With regards to reasons for aseptic loosening, the appropriate cementation technique remains a controversial and a heavily-debated topic. Contributing factors to successful cementation include; ensuring complete cementation using 40g of cement for the tibial tray, adequately timing the cement application, using pulsed lavage followed by thorough drying to eliminate marrow infiltration and surgeon experience [3, 27, 28]. Both prostheses used in our study were implanted using the same cement by arthroplasty-trained surgeons.

Often, the design features of the tibial baseplate are highlighted as potential causes of early aseptic failure [4]. A comparative retrieval study from Cerquiglini et al. demonstrated that the failure mechanism of the Attune® tibial tray is different to other implants. They observed no evidence of cement attached to the underside of the tibial tray on any of the 1st generation Attune® protheses in their study. The authors attributed this to the lack of separate cement pockets seen in previous design models from the same manufacturer that were also tested [6].

In 2017, the manufacturer launched the redesigned Attune® S + tibial tray with additional cement pockets, an under cut and increased surface roughness. Concerns over the early aseptic failure of modern TKAs is not an issue unique to the Attune® prostheses. Keohane et al. recently reported an exceptionally high rate of aseptic loosening in the NexGen® implant design in their series which has subsequently been recalled by the manufacturer [18].

Our data suggests improved outcomes in terms of knee specific and general quality of life outcomes when the Attune® is compared to the Triathlon®. This was demonstrated by modest improvements in the OKS and EQ-5D scores at 5 years post-operatively. Of note, these differences did not reach the established minimum clinically important differences for these measures. Importantly, we found the presence of RLLs at the tibial component of the Attune® system did not influence patient reported outcome measure data.

This is the first time that these two commonly used implants have been directly compared in a similar patient cohort. However, the satisfactory PROMs associated with the Attune® system have been reported previously with improvements on its predecessor and excellent results at 1 and 2 years follow-up [8, 16, 30, 34]. Willburger & Oberberg also report a trend in the Attune® towards less post-operative pain and better clinical results compared to the PFC Sigma® at 5 years follow-up [35].

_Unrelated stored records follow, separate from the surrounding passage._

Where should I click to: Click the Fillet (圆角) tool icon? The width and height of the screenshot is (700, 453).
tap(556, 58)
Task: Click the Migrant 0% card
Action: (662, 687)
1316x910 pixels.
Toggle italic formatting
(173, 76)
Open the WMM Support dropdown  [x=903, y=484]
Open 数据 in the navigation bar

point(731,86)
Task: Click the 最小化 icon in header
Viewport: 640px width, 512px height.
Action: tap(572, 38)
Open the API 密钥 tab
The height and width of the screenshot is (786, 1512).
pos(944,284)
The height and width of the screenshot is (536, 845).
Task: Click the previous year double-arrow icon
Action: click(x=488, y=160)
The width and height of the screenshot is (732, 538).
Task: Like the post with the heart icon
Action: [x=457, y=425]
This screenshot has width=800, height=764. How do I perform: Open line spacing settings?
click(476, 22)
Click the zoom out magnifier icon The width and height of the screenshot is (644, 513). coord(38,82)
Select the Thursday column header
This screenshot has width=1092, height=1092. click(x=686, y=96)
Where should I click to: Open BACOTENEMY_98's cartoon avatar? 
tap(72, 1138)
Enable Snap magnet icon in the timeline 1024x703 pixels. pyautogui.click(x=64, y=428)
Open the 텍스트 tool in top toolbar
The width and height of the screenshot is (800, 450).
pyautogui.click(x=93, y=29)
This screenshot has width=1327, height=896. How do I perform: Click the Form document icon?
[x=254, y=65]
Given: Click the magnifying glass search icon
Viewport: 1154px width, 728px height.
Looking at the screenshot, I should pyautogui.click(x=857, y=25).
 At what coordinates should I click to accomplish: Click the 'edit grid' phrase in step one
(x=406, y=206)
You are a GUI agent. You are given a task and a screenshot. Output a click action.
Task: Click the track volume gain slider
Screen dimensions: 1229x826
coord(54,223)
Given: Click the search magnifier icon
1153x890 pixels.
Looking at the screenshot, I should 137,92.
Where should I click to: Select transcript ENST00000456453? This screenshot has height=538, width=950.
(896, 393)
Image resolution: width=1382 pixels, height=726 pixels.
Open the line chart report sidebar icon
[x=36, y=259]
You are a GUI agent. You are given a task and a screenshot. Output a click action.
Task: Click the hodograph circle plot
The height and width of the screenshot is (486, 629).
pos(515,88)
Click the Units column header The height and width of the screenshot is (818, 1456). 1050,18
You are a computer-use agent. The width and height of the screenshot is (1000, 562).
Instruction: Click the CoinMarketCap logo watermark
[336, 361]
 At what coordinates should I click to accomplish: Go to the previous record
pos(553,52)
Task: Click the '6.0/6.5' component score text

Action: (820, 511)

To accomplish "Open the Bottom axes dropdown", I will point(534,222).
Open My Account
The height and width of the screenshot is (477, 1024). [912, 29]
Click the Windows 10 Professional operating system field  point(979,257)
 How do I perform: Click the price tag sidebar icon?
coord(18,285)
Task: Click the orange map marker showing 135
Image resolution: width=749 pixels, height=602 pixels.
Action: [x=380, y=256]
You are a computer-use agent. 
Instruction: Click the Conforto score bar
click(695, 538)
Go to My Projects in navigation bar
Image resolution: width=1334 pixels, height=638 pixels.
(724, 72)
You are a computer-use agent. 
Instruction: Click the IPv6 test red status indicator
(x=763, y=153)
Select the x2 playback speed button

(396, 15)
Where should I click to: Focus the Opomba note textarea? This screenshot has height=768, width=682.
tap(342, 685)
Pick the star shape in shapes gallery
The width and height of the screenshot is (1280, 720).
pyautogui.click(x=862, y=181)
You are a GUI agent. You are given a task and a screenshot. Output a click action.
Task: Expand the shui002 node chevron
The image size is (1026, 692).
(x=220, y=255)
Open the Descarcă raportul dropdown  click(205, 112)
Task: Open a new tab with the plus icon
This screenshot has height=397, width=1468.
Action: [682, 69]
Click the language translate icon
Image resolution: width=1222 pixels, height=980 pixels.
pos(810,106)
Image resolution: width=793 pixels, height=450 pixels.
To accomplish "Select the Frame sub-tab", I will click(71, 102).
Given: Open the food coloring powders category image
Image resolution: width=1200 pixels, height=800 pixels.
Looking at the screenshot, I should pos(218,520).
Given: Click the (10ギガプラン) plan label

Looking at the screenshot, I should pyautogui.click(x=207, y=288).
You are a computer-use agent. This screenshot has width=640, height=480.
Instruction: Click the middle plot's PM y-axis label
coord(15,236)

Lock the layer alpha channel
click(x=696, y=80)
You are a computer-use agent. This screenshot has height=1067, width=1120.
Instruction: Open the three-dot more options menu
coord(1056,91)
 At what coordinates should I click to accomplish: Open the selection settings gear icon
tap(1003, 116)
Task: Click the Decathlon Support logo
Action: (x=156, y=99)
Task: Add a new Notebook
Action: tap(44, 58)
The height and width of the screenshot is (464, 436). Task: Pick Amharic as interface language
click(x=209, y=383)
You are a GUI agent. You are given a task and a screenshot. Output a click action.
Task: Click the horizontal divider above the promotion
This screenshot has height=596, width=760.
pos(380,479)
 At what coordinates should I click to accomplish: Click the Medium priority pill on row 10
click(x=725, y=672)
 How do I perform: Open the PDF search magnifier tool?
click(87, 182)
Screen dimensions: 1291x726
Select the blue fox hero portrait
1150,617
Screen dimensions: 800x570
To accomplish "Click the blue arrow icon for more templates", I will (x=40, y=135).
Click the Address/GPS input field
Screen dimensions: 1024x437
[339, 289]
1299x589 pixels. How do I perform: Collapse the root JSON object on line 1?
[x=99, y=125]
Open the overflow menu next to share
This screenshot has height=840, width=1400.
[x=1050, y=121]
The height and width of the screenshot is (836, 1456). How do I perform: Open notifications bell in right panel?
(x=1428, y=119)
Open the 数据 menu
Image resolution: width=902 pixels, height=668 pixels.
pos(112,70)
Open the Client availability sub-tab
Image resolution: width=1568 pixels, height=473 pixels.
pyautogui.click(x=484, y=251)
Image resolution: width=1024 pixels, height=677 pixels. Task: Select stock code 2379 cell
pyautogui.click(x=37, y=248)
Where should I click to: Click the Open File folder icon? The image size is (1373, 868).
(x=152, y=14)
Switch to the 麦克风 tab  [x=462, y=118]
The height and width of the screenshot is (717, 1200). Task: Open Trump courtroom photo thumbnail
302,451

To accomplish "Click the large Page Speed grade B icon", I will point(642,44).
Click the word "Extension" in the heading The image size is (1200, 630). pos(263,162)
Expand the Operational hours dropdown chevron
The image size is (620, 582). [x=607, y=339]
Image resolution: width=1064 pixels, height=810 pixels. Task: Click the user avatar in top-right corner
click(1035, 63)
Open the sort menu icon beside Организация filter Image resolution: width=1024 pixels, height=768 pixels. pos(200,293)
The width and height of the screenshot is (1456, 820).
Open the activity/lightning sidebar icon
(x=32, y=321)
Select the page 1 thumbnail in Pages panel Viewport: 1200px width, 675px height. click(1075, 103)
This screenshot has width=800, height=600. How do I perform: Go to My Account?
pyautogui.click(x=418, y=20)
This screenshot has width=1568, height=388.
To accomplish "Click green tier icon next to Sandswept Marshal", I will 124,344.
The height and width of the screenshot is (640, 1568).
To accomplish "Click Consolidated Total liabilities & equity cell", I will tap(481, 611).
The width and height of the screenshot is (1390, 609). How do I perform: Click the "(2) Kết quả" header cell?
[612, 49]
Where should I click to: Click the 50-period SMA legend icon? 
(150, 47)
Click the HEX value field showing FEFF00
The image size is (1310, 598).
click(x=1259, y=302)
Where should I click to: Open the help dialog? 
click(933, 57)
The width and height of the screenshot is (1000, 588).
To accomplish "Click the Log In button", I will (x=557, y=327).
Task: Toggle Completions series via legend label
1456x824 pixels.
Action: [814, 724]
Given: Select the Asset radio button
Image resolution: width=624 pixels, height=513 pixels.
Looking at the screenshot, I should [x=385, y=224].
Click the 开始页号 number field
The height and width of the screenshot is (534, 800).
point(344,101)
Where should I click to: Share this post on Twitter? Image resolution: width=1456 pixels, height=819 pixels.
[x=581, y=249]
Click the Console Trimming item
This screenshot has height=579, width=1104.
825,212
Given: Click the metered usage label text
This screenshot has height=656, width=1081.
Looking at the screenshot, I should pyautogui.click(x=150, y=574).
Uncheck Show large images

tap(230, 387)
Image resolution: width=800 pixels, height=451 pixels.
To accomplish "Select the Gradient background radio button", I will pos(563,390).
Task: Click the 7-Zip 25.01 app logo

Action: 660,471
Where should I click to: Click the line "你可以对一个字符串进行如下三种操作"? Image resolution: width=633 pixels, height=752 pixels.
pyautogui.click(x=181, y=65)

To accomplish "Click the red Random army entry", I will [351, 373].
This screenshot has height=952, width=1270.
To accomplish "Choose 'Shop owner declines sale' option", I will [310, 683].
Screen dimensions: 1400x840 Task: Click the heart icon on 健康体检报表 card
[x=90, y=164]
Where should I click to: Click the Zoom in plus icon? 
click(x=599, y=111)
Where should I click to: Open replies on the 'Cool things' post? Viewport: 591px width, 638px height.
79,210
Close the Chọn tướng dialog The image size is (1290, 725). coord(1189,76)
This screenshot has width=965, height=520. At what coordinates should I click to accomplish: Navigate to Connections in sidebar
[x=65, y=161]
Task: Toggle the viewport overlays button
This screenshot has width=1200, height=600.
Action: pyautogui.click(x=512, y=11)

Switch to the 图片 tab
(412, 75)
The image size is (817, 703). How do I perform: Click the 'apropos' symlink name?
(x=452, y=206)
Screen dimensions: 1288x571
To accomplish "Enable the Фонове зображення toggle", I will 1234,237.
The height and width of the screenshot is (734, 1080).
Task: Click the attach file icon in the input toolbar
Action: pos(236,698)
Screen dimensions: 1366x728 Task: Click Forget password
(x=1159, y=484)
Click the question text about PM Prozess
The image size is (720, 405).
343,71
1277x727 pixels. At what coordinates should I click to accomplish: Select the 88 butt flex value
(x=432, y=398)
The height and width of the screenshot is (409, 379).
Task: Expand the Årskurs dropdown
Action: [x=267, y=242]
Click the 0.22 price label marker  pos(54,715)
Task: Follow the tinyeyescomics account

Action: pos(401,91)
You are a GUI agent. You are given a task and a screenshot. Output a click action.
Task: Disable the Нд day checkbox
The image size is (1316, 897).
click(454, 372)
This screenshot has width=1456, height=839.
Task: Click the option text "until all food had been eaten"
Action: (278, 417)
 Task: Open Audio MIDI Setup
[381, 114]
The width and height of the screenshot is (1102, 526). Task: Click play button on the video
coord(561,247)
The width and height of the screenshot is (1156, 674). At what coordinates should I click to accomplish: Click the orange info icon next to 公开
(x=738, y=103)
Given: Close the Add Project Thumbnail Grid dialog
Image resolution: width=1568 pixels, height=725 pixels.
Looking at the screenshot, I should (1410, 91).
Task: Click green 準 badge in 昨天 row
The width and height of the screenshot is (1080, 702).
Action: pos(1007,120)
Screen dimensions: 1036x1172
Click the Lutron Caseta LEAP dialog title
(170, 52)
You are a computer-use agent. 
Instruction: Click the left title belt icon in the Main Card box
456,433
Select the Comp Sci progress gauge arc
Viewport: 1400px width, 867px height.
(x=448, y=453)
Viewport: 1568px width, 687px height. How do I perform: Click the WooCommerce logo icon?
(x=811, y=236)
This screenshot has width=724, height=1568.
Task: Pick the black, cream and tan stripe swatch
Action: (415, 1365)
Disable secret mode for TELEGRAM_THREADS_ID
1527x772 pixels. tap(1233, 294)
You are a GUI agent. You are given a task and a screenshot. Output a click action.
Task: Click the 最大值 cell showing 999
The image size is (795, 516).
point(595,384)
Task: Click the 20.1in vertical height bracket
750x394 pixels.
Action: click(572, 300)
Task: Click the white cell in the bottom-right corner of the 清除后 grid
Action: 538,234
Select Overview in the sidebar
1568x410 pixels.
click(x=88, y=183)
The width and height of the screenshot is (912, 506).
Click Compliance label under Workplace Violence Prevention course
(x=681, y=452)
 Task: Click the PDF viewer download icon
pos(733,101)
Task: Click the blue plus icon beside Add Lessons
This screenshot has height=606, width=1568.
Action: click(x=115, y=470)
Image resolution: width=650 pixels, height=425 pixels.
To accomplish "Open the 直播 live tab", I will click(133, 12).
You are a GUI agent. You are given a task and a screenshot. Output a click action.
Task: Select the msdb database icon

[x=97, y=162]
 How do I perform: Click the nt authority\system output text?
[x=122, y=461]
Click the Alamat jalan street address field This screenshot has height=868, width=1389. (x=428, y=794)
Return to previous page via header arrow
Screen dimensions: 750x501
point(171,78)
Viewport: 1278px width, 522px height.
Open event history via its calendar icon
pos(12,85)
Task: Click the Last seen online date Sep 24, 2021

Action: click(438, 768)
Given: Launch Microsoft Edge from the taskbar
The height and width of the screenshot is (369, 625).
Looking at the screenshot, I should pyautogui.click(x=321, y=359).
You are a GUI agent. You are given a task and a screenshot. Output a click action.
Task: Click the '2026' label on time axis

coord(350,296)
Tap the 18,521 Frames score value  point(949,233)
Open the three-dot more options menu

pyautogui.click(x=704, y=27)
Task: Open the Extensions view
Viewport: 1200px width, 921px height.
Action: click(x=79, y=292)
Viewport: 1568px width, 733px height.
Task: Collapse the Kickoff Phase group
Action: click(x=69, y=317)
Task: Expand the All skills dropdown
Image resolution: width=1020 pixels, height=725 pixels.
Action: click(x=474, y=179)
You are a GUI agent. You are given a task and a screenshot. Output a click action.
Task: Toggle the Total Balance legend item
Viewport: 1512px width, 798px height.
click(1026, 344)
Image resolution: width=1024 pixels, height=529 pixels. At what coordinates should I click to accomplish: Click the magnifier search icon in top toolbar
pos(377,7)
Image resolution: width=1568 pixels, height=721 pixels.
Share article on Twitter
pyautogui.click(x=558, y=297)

The main limitation of our study was that there were several surgeons using each implant which allowed for variation in the procedures. This data also represents the experience of one hospital and may not be generalisable to all patients. Additionally, tangential images are important to carefully identify RLLs, thus malposition of the patient during imaging might not allow for accurate review to detect all RLLs. We did not control between the different levels of constraint for each implant system in this study. All Attune® prostheses used in this study were the original tibial tray design and therefore results are not applicable to the new Attune® S+ tray.

Conclusion

The Attune® system showed an increased incidence of RLLs at the tibial tray in comparison with the Triathlon® system. There was no difference in the overall incidence of RLLs observed between both systems. Interestingly, this did not lead to an increase in all-cause revision rates or revision for aseptic loosening at 5-years follow-up. Patient satisfaction and overall quality of life favoured the Attune® system at 5 years follow-up. Both implants were associated with excellent midterm survivorship and high patient satisfaction.